Word and item position data ▸
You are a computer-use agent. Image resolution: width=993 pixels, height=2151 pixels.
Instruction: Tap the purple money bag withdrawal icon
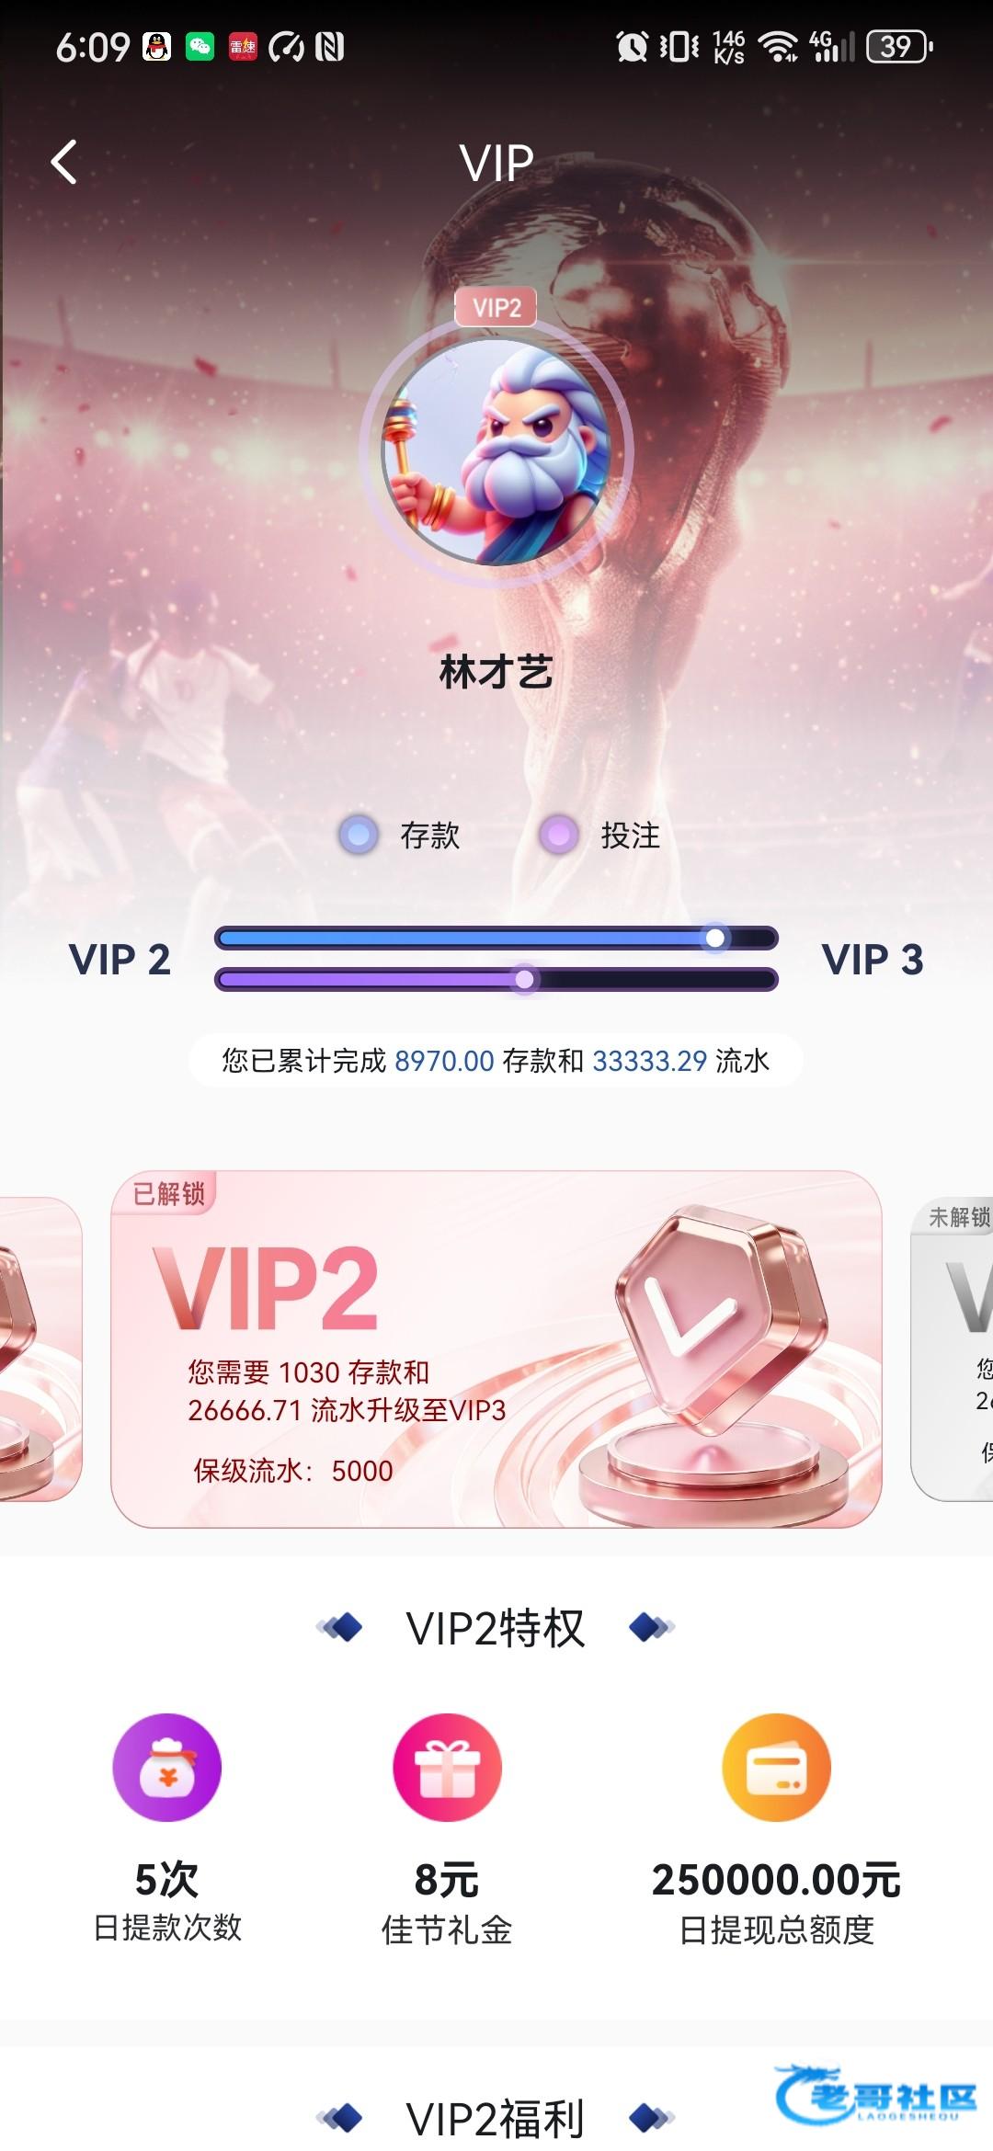point(167,1767)
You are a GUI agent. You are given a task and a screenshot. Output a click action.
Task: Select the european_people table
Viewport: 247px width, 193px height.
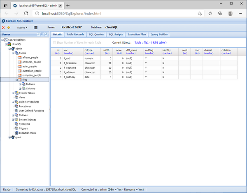(x=32, y=75)
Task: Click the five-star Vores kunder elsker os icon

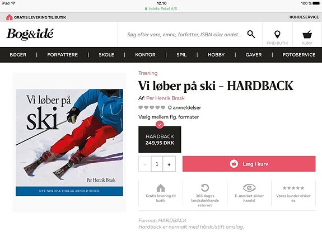Action: tap(293, 188)
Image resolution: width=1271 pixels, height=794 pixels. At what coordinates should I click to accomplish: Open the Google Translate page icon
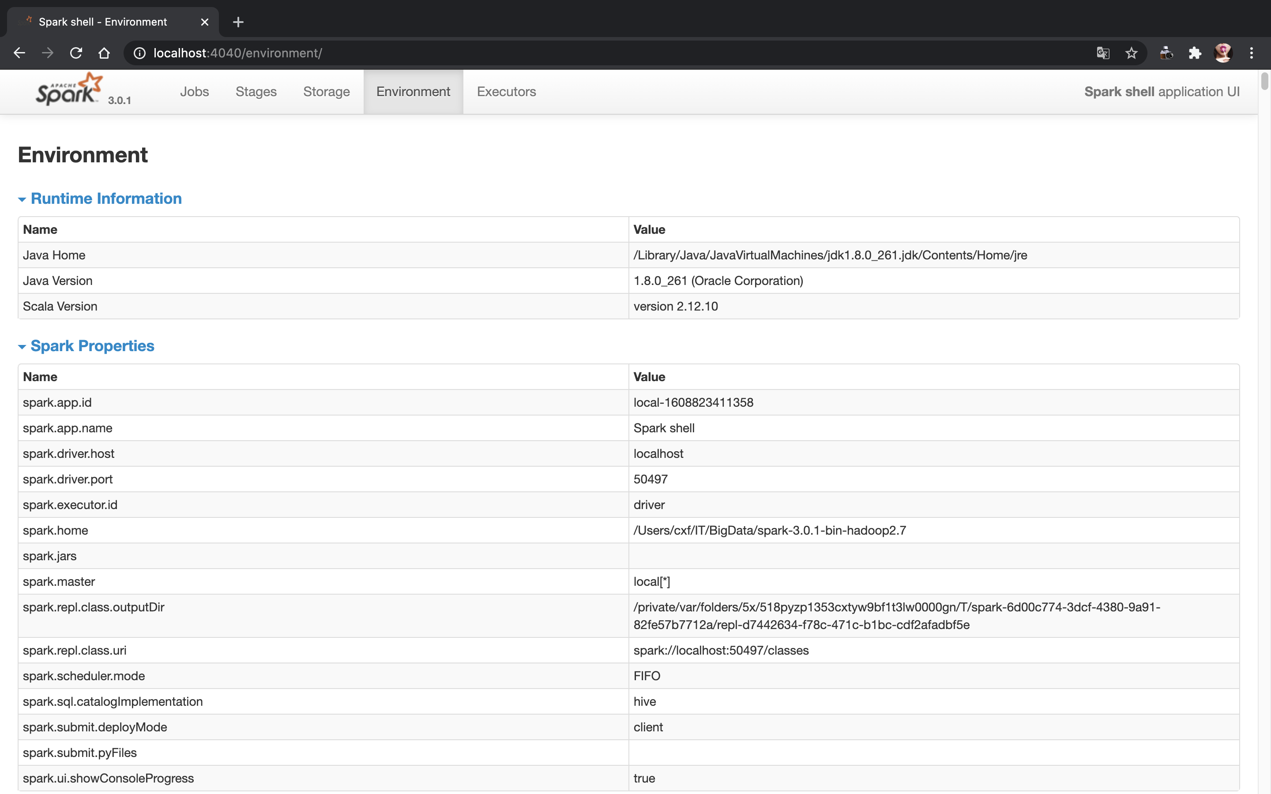(1103, 53)
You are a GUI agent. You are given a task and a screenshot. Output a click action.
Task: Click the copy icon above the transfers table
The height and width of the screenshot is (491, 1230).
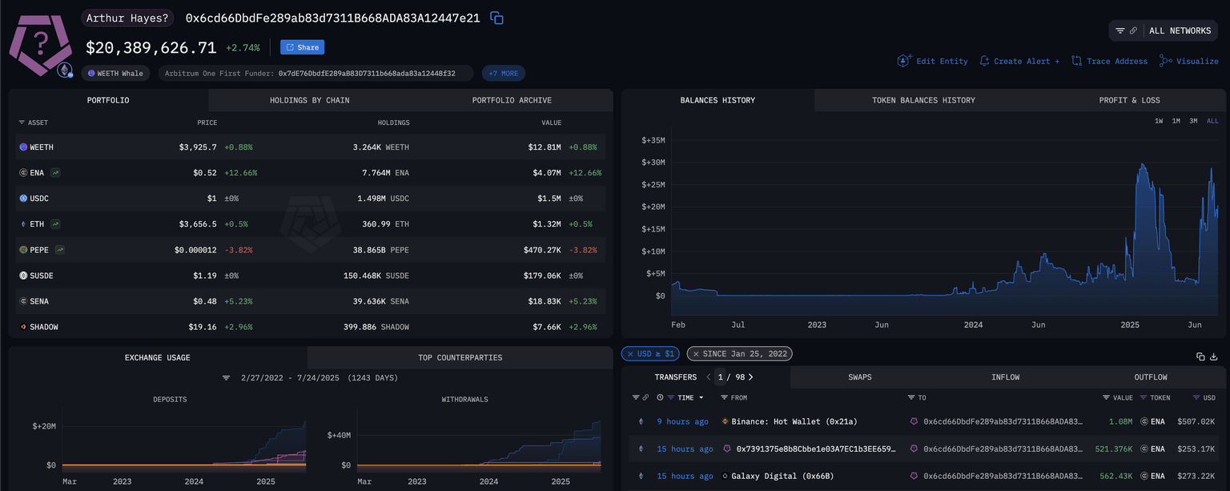pyautogui.click(x=1200, y=356)
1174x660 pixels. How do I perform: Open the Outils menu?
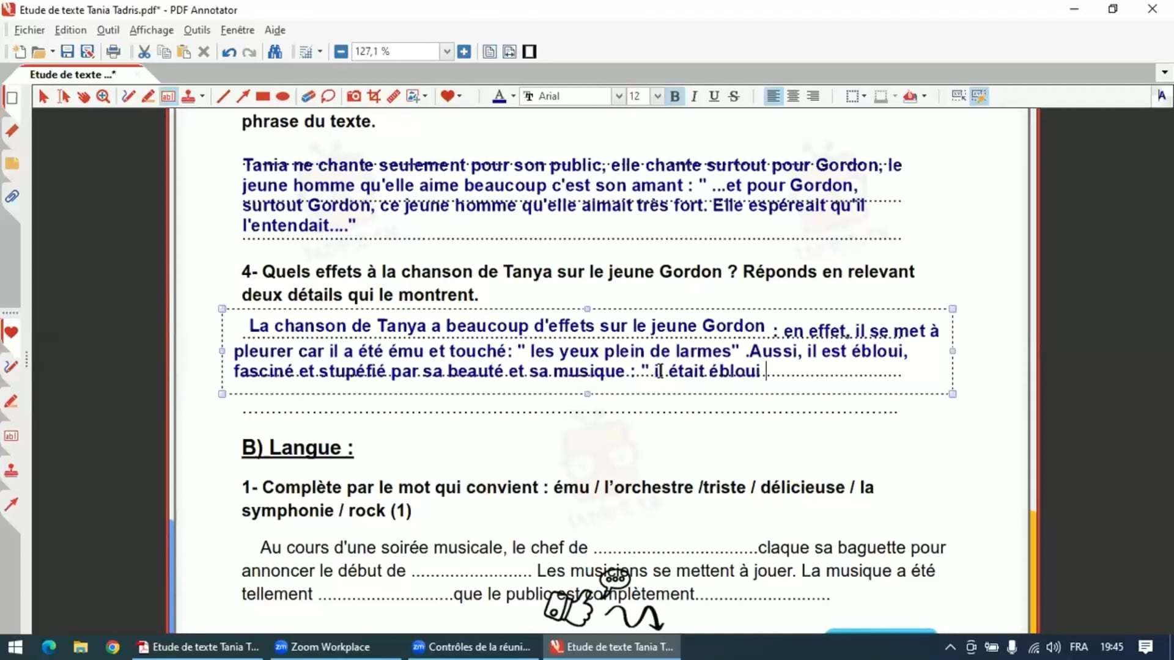[197, 30]
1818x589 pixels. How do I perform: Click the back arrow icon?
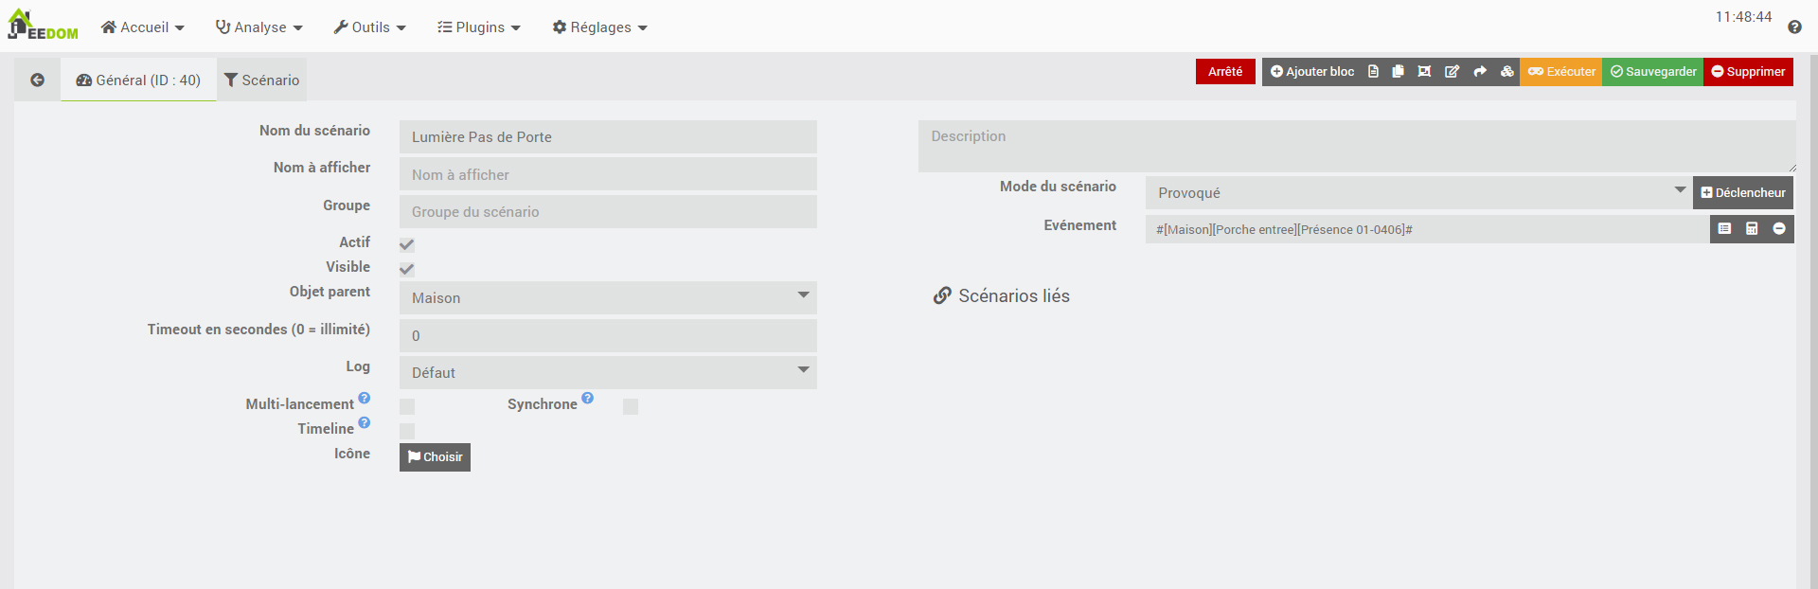(x=37, y=80)
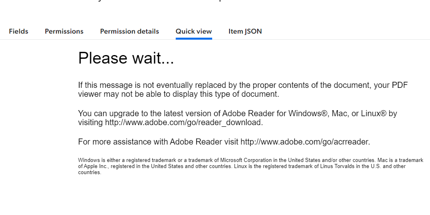Follow the adobe.com/go/acrreader URL

click(x=305, y=142)
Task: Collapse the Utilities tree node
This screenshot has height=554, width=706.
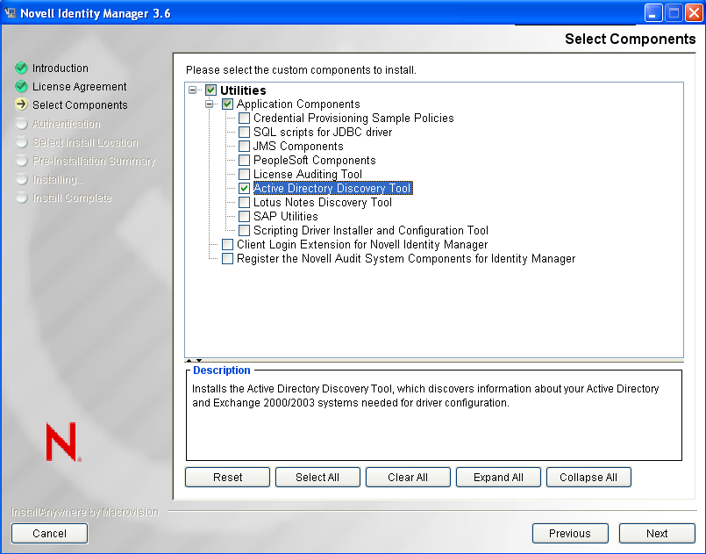Action: (x=192, y=90)
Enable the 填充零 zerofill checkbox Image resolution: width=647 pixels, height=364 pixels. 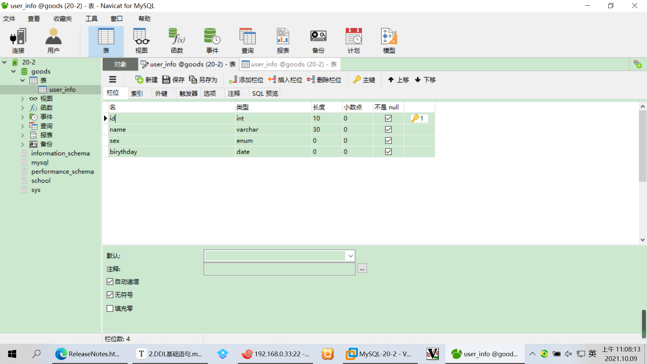pos(110,308)
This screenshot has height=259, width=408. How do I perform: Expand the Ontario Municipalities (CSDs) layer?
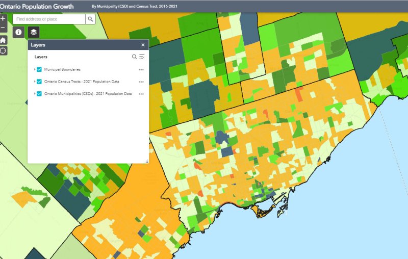34,94
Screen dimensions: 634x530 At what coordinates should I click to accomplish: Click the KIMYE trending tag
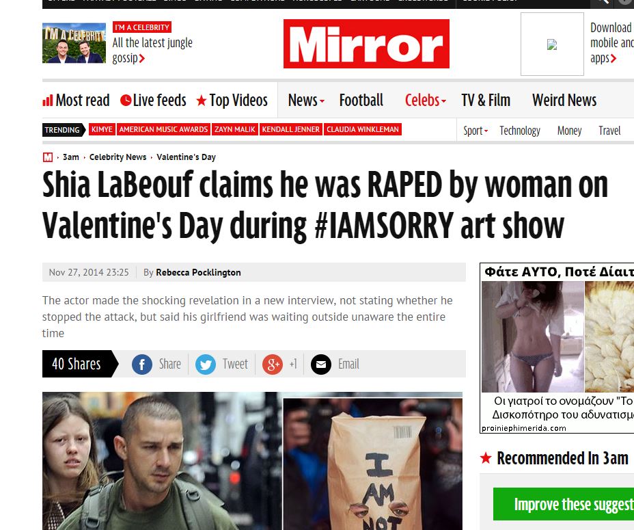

What you are asked to do ▸ Starting at the beginning of the data and ending with the line that contains "point(167,1767)", copy those lines word for word, leaving the pictures out.

Correct output ▸
You are a computer-use agent. Image resolution: width=993 pixels, height=2151 pixels.
Instruction: Tap the purple money bag withdrawal icon
point(167,1767)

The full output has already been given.